Strategy, the biggest corporate holder of bitcoin, held 538,200 units of the world’s biggest cryptocurrency as of April 20, and has a market cap of around $91 billion.
Tether will contribute $1.6 billion worth of bitcoin to the venture, while Bitfinex, a crypto exchange linked to Tether, and SoftBank will put up $600 million and $900 million, respectively, according to an investor presentation.
The companies will raise $585 million in additional capital through a combination of convertible bonds and equity financing.
Some analysts have touted bitcoin, currently trading at $93,780, as a hedge against global economic risks. It has gained more than 40% in the past six months but fell this month along with stock markets and other asset prices when Trump sparked a global trade war.

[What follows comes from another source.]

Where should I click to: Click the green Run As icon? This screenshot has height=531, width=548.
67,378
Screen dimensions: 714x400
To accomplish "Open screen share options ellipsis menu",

Matt Mena, crypto research strategist at 21Shares, said macro and global conditions highlighted the need for a “digital, next-generation store of value”, and claimed bitcoin was stepping into that role.
However, gold has been among the biggest beneficiaries of a flight to safety during the trade war, with the precious metal’s price soaring to record highs while bitcoin’s price is down this year.
TETHER-CANTOR TIES
Twenty One will be majority owned by Tether and cryptocurrency exchange Bitfinex. SoftBank will have a minority ownership.
Tether and Cantor have long-standing ties from when Howard Lutnick was the brokerage’s boss.
Cantor holds much of the dollar-denominated reserves Tether says it has for every token it creates for its stablecoin.
Of the U.S. Treasury bills Tether holds, 99% are held with Cantor, Tether CEO Paolo Ardoino told last month.
Twenty One will trade on the Nasdaq under the symbol “XXI” after the deal closes.